Starting with the first line of the records and continuing through the line containing "I will 428,27.", with both of those lines included, format the lines as a JSON list of strings, one string per line, leaving out any blank lines.
● ● ● ●
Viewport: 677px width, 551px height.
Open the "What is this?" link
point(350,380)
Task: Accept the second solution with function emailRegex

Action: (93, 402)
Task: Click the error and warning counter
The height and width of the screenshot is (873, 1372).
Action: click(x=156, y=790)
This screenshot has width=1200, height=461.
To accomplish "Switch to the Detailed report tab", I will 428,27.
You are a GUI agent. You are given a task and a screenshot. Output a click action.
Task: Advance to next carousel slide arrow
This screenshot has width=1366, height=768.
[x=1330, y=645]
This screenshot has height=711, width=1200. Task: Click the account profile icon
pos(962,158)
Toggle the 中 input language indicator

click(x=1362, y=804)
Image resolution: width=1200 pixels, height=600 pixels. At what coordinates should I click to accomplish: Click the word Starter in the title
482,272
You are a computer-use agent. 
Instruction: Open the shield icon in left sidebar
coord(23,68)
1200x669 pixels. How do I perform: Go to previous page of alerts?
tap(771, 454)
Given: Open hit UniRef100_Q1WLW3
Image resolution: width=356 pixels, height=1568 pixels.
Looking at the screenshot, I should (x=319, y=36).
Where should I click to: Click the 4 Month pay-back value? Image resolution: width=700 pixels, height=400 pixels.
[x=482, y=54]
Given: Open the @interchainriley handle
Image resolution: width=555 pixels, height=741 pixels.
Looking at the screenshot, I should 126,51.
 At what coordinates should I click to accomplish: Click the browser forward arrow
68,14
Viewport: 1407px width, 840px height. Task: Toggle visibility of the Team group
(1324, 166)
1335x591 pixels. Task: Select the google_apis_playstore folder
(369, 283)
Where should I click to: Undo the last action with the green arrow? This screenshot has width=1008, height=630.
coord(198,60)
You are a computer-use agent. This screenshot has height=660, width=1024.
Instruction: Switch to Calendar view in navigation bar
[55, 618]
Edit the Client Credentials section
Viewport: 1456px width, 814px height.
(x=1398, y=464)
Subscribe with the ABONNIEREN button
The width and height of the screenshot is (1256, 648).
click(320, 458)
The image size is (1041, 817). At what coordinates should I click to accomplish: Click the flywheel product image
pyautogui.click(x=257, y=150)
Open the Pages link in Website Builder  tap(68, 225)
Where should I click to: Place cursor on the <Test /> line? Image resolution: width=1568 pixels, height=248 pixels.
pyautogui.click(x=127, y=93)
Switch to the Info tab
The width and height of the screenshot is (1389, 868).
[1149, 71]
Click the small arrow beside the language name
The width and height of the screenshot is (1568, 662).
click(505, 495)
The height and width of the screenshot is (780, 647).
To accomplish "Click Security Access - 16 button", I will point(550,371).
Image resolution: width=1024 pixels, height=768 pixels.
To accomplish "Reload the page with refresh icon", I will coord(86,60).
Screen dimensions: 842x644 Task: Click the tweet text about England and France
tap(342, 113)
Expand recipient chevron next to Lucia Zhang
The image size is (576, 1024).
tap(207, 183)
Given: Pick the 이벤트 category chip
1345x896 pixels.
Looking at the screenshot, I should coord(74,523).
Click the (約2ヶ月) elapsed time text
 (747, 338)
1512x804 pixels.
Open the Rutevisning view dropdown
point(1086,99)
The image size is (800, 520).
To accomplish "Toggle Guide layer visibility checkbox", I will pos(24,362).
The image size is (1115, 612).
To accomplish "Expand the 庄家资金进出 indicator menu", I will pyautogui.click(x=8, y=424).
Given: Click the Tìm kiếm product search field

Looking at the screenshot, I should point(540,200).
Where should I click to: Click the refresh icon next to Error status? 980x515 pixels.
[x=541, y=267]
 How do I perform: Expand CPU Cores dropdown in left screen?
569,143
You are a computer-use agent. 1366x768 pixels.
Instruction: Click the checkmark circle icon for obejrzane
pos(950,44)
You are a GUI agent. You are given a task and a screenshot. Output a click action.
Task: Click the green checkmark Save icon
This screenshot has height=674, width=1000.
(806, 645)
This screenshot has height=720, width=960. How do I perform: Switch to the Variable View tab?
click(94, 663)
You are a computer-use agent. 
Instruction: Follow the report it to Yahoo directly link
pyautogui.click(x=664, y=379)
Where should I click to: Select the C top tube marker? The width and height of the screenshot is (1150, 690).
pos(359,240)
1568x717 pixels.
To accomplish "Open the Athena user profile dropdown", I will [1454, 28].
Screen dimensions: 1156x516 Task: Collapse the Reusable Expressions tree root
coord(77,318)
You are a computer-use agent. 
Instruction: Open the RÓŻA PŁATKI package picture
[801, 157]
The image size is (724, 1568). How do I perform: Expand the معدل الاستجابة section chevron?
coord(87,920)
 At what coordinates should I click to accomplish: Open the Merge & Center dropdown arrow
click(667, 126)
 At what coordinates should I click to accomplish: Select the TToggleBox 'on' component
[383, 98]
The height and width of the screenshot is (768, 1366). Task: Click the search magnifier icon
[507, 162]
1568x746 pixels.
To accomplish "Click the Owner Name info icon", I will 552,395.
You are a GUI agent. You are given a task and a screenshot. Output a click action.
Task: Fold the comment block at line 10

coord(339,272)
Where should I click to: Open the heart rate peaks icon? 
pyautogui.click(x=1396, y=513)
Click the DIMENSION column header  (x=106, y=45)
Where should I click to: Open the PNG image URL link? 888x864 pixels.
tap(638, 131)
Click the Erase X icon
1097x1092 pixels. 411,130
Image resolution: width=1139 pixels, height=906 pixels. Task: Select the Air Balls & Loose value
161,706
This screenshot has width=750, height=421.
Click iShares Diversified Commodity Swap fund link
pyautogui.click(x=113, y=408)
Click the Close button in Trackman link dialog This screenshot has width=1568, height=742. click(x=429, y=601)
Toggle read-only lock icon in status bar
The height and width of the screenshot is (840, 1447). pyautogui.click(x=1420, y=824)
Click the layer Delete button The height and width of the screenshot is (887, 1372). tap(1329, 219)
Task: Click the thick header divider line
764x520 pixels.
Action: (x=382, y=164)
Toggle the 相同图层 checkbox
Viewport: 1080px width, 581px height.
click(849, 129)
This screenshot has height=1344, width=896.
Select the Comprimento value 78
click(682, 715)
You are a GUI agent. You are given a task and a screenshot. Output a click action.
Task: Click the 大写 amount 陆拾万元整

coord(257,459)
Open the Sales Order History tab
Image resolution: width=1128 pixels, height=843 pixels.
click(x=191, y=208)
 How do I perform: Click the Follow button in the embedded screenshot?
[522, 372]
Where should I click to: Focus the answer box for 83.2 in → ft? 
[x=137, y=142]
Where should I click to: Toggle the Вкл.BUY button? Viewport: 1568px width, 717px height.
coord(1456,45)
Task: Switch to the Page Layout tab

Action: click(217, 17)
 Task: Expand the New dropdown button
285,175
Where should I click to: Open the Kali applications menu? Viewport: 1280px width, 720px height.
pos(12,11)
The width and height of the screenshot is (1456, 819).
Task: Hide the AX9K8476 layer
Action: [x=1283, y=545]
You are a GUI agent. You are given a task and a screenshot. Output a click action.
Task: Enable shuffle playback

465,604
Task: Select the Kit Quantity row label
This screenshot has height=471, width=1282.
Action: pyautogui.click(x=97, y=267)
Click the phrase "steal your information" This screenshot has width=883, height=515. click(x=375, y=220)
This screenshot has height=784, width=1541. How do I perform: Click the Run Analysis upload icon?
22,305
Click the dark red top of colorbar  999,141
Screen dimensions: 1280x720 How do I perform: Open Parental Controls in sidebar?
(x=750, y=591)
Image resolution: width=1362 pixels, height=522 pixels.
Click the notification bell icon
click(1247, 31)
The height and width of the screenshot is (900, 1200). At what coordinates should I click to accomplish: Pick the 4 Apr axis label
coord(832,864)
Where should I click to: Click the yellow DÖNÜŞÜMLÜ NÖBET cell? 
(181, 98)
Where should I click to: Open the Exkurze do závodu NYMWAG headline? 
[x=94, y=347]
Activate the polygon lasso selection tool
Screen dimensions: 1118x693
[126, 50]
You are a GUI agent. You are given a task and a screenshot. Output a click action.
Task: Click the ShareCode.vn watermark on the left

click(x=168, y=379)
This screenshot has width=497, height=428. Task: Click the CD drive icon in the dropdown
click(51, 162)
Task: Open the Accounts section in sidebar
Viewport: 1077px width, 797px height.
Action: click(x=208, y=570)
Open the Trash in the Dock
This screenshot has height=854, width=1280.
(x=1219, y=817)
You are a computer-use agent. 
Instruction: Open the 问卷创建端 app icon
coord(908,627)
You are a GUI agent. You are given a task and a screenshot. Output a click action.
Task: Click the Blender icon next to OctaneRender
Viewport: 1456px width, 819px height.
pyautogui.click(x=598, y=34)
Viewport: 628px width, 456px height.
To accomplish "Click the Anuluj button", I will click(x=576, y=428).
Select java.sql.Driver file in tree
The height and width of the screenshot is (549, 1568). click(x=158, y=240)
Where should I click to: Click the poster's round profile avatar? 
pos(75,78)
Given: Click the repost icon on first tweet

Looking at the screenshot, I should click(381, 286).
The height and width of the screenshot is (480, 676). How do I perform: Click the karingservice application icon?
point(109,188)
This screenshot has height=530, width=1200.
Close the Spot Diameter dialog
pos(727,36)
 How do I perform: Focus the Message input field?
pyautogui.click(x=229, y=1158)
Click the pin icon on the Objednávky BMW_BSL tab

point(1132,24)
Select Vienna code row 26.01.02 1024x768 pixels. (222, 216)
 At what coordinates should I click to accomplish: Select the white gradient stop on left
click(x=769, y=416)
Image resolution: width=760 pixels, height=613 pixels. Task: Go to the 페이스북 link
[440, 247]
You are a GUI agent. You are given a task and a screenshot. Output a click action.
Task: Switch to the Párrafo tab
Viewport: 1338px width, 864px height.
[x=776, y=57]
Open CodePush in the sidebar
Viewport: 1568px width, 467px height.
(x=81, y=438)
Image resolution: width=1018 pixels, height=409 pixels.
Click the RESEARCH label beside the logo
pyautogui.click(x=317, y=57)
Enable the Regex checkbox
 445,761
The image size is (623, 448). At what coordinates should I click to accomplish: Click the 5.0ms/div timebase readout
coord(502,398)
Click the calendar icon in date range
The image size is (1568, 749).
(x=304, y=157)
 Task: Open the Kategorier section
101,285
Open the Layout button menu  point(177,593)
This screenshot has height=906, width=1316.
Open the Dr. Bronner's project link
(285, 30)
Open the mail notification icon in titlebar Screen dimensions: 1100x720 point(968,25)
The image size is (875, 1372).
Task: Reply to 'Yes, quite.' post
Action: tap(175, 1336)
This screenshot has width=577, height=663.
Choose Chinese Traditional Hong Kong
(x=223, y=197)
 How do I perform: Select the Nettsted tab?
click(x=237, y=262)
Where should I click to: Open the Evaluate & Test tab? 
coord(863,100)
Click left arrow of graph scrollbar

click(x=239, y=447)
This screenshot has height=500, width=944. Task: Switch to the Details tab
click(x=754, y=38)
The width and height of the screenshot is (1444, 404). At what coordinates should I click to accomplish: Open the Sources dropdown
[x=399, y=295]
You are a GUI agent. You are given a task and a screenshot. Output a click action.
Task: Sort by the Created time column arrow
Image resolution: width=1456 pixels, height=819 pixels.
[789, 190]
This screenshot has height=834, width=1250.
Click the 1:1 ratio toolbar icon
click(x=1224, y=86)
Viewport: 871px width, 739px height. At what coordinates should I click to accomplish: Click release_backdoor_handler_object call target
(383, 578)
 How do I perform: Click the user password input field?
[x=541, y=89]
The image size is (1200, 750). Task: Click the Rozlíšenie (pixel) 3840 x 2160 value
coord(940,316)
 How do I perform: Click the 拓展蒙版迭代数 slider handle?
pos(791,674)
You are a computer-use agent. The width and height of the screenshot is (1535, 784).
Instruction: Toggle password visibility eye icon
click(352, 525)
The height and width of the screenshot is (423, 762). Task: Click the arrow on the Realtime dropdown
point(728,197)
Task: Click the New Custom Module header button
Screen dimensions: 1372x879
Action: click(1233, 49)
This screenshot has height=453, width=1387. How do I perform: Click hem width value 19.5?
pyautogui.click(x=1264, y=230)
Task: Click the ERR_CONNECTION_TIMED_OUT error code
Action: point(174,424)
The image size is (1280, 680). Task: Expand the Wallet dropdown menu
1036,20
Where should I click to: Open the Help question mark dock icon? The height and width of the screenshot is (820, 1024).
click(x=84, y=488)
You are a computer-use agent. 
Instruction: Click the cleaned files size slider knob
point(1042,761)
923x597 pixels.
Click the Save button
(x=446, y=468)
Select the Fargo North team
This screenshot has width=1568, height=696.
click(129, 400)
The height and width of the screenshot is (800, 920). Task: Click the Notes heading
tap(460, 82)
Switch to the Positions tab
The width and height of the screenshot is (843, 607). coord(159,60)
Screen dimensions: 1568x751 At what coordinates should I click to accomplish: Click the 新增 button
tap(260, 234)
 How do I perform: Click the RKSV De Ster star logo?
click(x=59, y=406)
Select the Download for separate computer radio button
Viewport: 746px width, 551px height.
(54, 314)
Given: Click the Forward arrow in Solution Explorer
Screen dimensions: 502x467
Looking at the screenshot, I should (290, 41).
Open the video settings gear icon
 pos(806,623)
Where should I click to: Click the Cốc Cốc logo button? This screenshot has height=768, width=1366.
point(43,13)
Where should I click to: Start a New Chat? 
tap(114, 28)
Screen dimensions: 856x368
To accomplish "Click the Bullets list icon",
● ● ● ●
FULL ANSWER.
[
  "Viewport: 677px width, 551px height.",
  "Open the \"What is this?\" link",
  "point(350,380)",
  "Task: Accept the second solution with function emailRegex",
  "Action: (93, 402)",
  "Task: Click the error and warning counter",
  "The height and width of the screenshot is (873, 1372).",
  "Action: click(x=156, y=790)",
  "This screenshot has width=1200, height=461.",
  "To accomplish \"Switch to the Detailed report tab\", I will 428,27."
]